LinkedIn faces a proposed class action over its alleged monopolization of the professional social networking market.
The 115-page antitrust lawsuit contends that a slew of anticompetitive conduct on the part of LinkedIn has caused premium subscribers to be overcharged and allowed the social media network to pull in “supracompetitive profits” by way of inflated subscription prices and sales of user data.
According to the suit, LinkedIn’s dominance in the professional social networking market has been protected since at least 2015 by the “powerful barrier to entry” created by the combined might of the company’s data centralization and aggregation, machine learning and artificial intelligence infrastructure, and inferred data. This barrier to entry was powerful enough to allow LinkedIn to command $26.5 billion when it was acquired in 2016 by Microsoft, the lawsuit relays, alleging the combination of the companies’ powers has greatly fortified LinkedIn’s stranglehold on the professional social networking arena.
“At the time of this Complaint, [LinkedIn’s data, machine learning, and inference barrier to entry] represents a near-insurmountable, and growing, barrier to meaningful entry in the professional social networking market, let alone entry at sufficient scale to effectively check LinkedIn’s pricing and subscription terms,” the complaint charges.
Per the case, LinkedIn’s allegedly anticompetitive conduct has ultimately harmed its own users, who have paid more for their subscriptions than they would have if a rival platform had been allowed to “serve as a price check.”

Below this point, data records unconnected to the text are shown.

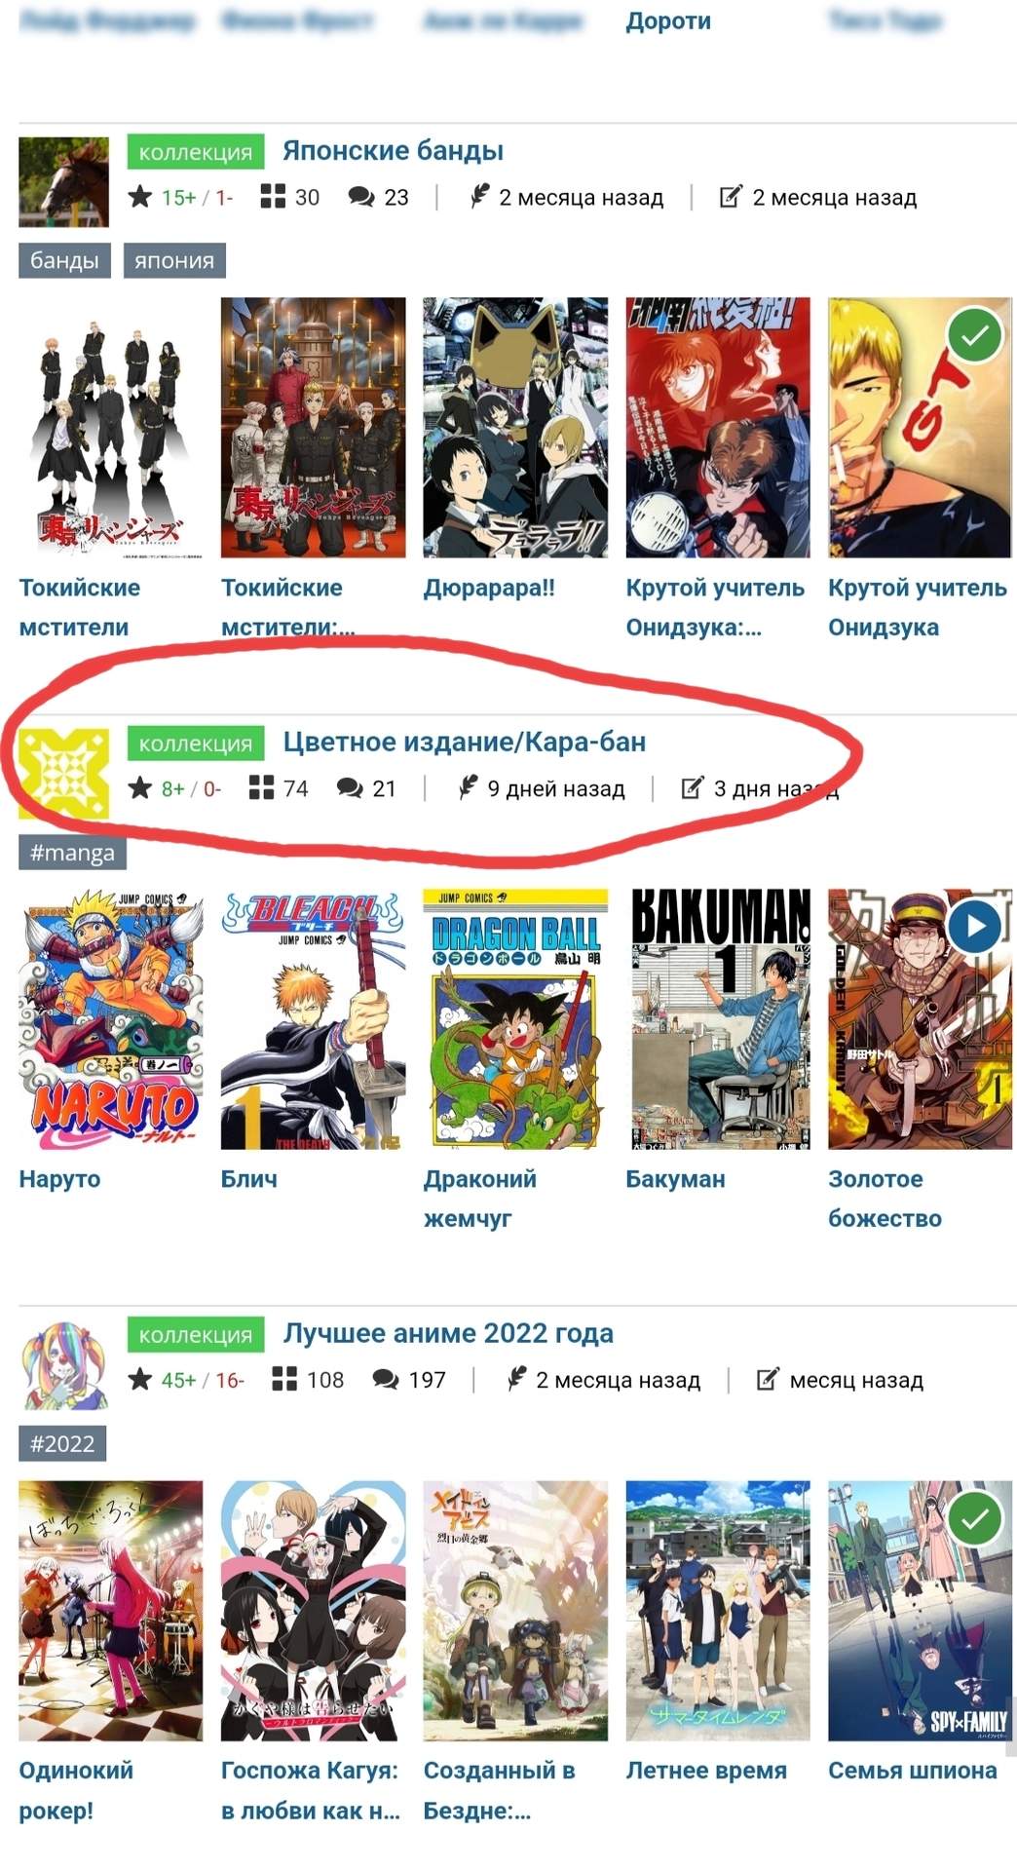Open the Цветное издание/Кара-бан collection link
This screenshot has height=1871, width=1017.
pyautogui.click(x=464, y=742)
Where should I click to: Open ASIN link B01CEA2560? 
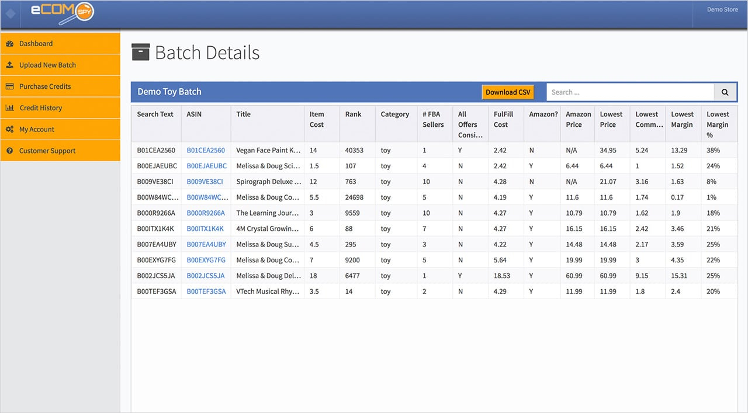206,150
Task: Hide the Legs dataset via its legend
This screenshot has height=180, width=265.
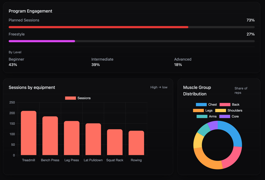Action: point(203,110)
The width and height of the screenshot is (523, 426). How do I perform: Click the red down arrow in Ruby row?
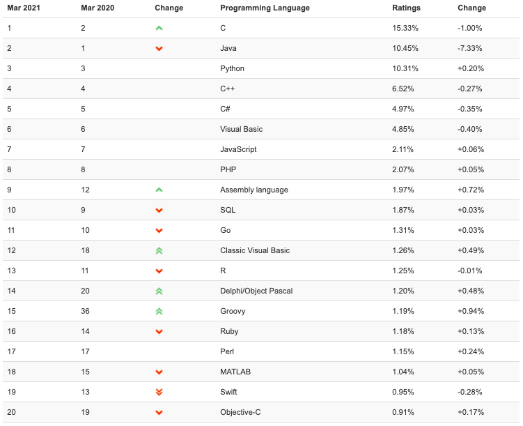click(x=159, y=332)
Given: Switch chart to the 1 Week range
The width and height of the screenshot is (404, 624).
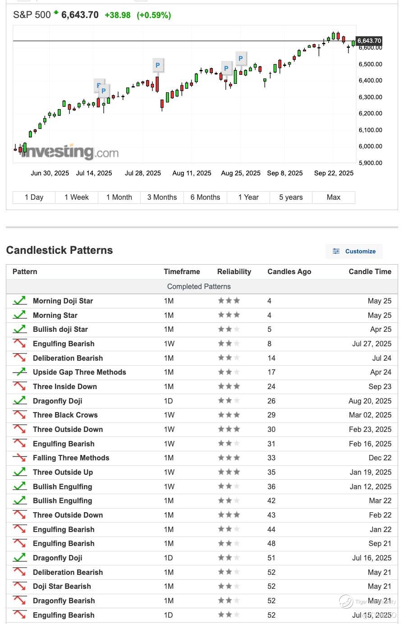Looking at the screenshot, I should click(77, 197).
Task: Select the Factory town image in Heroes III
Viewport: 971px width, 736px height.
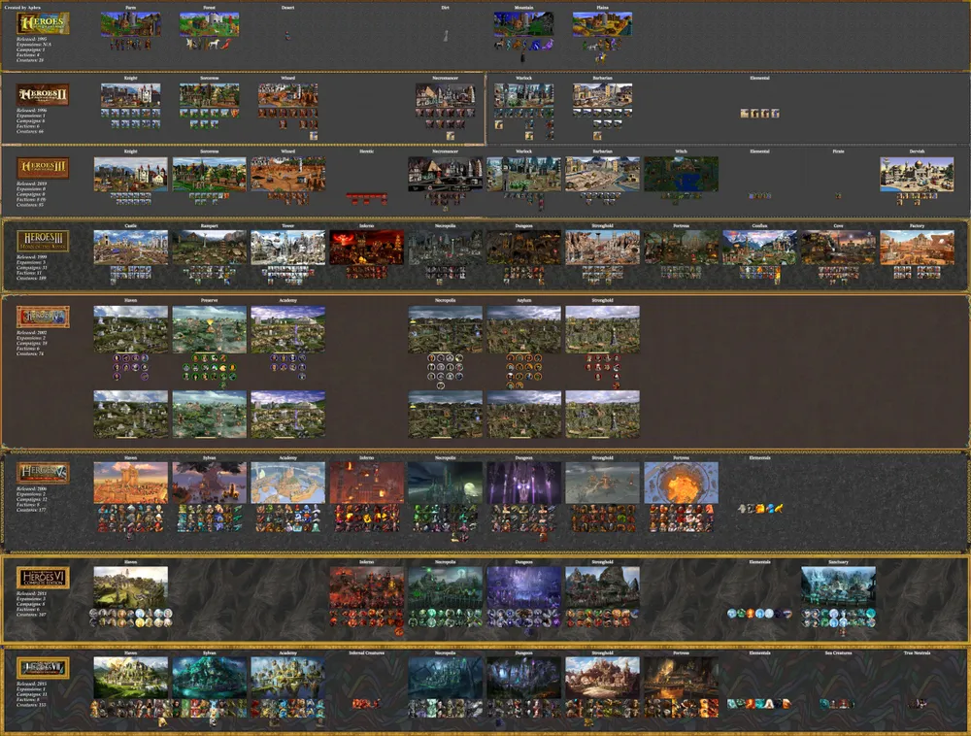Action: pyautogui.click(x=917, y=248)
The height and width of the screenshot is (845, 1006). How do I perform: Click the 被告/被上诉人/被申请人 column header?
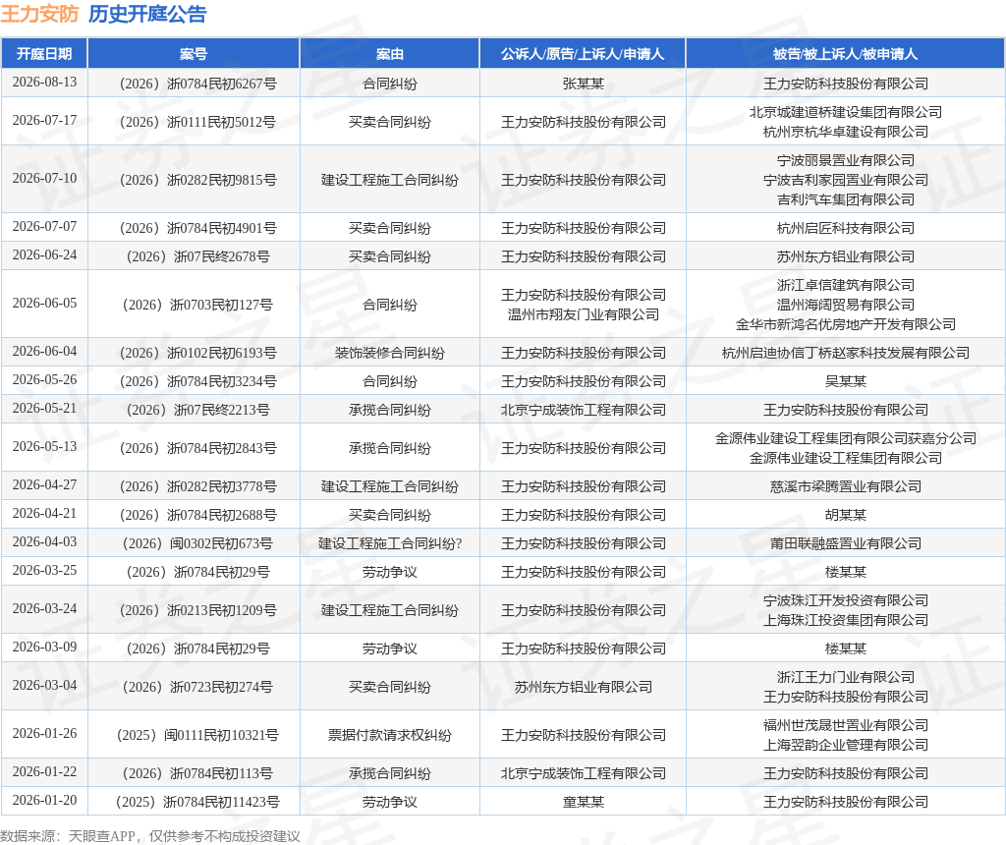coord(846,54)
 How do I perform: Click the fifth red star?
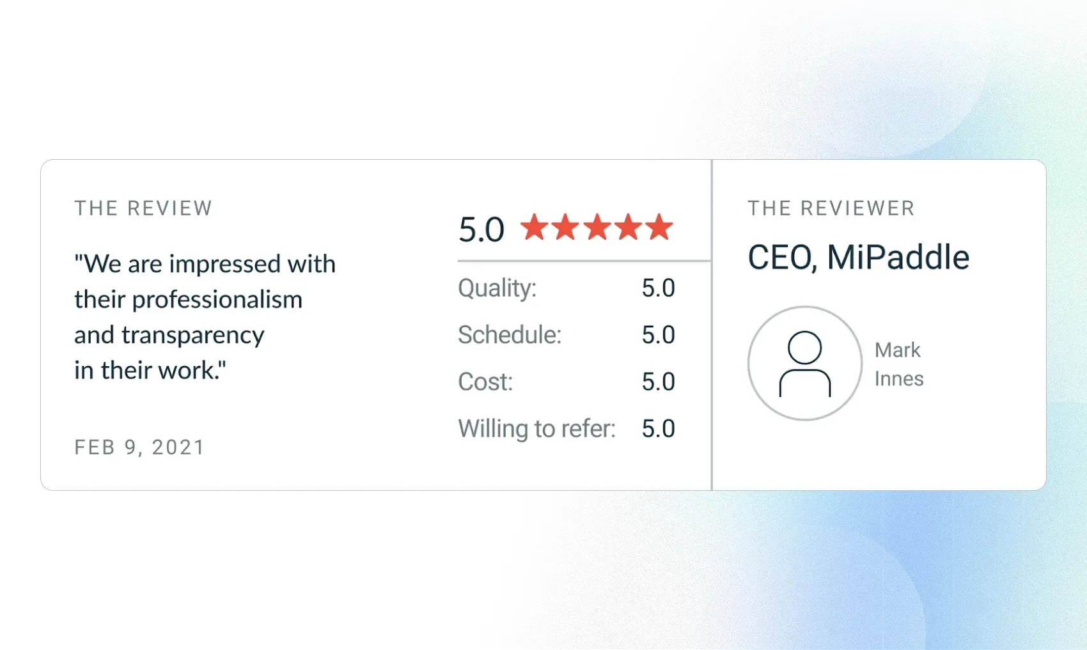pos(659,227)
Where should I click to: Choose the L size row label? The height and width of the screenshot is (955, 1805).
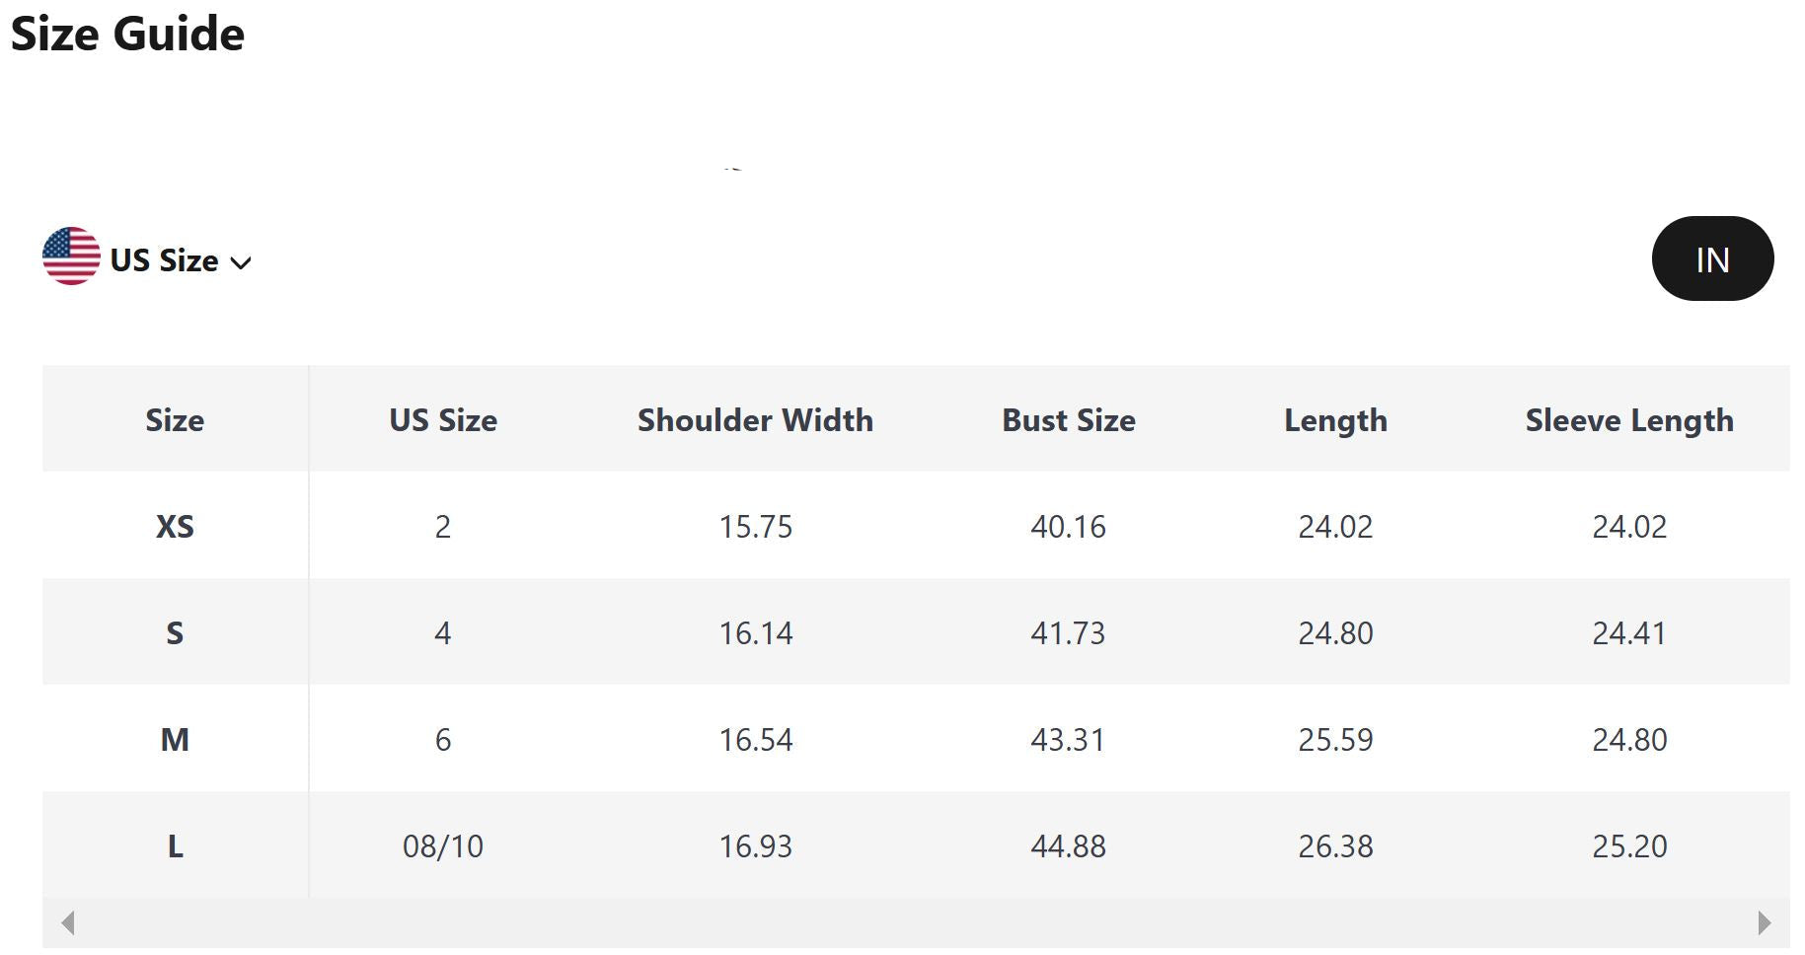click(175, 846)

In the wake of Microsoft’s acquisition of the defendant, LinkedIn has, according to the lawsuit:
- Sold premium subscribers’ data to unnamed “partners” without allowing users to opt out, which the lawsuit says “forcibly grafts a negative value feature” onto LinkedIn’s subscription product that materially harms market competition;
- Deployed “sophisticated technological countermeasures” designed specifically to prevent users’ public data from being accessed by potential or actual competitors, which allows LinkedIn to maintain and fortify its grip on points of market entry; and
- Aggressively integrated its “unmatched” repository of professional social networking data and powerful AI and machine-learning capabilities with Microsoft’s Azure cloud servers.
Further, the proposed class action alleges LinkedIn, either expressly or tacitly, has divided the market with its “most natural competitor,” Facebook, by way of an allegedly clandestine agreement that “apparently continues to this day.”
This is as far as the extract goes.